Buyers need to be well prepared. Have your finance; if needed, pre-approved and up-to-date, be clear on your preferred settlement date and research your preferred buying areas to gauge likely market values for homes suited to your budget and needs. There is no point thinking you can snag a bargain in this market so if the likely market price is say $1M, don’t think you can buy it for $950,000.
Sign up for email alerts on the major portals and when finding something that looks promising, call the agent don’t just email them. Build rapport with the agent; if they like you, they’ll be more inclined to want to help.

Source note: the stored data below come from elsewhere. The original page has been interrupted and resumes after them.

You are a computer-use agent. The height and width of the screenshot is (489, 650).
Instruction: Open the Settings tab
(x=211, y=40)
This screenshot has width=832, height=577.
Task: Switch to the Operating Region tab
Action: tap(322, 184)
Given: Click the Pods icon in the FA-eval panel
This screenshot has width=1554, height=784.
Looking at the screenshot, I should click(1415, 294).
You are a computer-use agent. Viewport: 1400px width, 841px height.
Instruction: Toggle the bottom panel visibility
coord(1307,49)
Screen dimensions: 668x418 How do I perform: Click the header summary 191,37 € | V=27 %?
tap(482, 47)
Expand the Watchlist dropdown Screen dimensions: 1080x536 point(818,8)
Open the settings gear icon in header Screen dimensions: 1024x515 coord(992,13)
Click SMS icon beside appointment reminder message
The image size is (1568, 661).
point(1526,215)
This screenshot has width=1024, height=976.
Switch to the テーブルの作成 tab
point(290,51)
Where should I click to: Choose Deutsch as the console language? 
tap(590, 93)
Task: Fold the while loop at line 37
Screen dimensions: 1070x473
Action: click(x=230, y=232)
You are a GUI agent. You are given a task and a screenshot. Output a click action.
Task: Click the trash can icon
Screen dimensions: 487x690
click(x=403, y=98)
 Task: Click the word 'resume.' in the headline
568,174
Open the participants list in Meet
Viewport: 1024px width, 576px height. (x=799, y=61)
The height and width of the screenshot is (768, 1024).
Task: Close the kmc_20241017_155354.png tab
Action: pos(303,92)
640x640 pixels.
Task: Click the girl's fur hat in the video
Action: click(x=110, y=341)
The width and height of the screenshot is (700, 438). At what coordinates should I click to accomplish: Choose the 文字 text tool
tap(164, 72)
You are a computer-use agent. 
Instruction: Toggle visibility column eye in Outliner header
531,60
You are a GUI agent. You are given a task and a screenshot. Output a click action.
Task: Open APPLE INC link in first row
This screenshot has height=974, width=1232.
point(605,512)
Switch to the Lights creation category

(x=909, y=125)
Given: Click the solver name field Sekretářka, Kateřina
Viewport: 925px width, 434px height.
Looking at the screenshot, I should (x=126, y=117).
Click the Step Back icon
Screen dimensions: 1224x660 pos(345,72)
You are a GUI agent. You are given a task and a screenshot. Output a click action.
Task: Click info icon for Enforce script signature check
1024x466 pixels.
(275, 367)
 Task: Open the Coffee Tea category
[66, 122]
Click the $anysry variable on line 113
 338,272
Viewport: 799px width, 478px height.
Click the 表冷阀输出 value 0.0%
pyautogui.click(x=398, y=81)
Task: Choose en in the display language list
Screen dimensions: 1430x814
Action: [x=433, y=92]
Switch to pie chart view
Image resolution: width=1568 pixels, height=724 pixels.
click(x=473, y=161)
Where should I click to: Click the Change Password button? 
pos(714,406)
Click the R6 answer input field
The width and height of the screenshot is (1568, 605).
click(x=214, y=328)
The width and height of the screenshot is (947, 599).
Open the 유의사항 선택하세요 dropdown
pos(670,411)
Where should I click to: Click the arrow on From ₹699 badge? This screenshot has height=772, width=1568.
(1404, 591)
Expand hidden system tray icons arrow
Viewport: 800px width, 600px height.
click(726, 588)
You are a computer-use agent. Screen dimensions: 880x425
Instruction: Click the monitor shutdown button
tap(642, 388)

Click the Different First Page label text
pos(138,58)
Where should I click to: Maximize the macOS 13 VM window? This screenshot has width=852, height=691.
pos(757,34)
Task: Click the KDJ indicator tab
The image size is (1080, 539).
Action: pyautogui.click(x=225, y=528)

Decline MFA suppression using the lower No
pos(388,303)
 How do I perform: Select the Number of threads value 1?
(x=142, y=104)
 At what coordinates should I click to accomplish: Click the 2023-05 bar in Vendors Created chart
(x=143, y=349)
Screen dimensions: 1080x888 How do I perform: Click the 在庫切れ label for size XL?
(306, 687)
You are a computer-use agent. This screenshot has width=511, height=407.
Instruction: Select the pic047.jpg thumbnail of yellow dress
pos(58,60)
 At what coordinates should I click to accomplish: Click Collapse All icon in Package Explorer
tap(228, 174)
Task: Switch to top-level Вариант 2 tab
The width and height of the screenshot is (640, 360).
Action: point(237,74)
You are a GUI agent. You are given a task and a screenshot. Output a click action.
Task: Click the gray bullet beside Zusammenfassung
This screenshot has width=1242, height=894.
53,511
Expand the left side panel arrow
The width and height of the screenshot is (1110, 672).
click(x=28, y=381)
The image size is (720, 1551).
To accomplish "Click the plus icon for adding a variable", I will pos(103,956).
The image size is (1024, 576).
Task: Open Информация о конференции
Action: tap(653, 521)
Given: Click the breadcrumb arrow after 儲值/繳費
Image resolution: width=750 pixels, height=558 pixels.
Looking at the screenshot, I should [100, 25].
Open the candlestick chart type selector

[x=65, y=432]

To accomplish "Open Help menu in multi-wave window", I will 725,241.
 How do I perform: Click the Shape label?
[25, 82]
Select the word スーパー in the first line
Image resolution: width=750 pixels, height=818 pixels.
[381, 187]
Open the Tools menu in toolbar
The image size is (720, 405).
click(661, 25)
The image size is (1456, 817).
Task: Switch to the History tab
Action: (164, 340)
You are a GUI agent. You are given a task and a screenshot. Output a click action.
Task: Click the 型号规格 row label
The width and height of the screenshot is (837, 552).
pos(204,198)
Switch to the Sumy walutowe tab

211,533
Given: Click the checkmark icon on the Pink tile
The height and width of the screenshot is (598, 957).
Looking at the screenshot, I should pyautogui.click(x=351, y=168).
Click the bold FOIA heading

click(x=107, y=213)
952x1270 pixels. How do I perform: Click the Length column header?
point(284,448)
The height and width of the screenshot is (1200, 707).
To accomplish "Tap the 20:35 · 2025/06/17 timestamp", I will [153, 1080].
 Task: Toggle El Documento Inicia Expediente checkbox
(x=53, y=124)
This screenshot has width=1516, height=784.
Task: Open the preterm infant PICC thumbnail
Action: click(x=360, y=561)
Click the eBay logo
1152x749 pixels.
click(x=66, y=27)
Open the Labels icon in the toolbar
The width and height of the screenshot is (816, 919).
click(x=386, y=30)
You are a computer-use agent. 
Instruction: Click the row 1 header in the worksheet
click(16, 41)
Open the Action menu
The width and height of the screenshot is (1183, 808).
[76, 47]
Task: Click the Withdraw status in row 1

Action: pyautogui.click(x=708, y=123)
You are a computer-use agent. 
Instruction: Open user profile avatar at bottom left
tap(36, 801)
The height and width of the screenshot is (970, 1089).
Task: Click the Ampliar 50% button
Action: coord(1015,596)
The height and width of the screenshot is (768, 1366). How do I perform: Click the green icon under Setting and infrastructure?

Ensure you arrive at the first home open early or if you can, try and get an inspection prior. Don’t be disheartened if attending a very busy home open thinking ‘I won’t get this one’ because there will be others thinking the same thing. It is not uncommon to have dozens of buyers through a property, plenty of interest, yet no offers. This ‘groupthink’ mentality can work to your advantage if you’re aware of it.
When making your offer, put forward your best offer early in the negotiation, remove unnecessary conditions and propose a generous deposit. In this market, buyers will get very little chance to negotiate hard if competing with others.
So, what can buyers do to try and get an advantage in such a competitive environment?
Ensure your financing is pre-approved and up-to-date, determine your preferred settlement date, and research market values in your desired areas.
Sign up for email alerts on major real estate portals to stay updated on new listings. When you find a promising property, don't hesitate to call the agent, as building rapport can be advantageous.
Arrive early to the first home open and consider requesting an inspection before the open house.
Don't be discouraged by crowded open houses. Many potential buyers may attend, but it doesn't guarantee immediate offers. Understanding the “groupthink” mentality can work in your favour.
When making an offer, present your best offer early in the negotiation, minimize unnecessary conditions, and propose a generous deposit. In a competitive market, buyers have limited room for negotiation.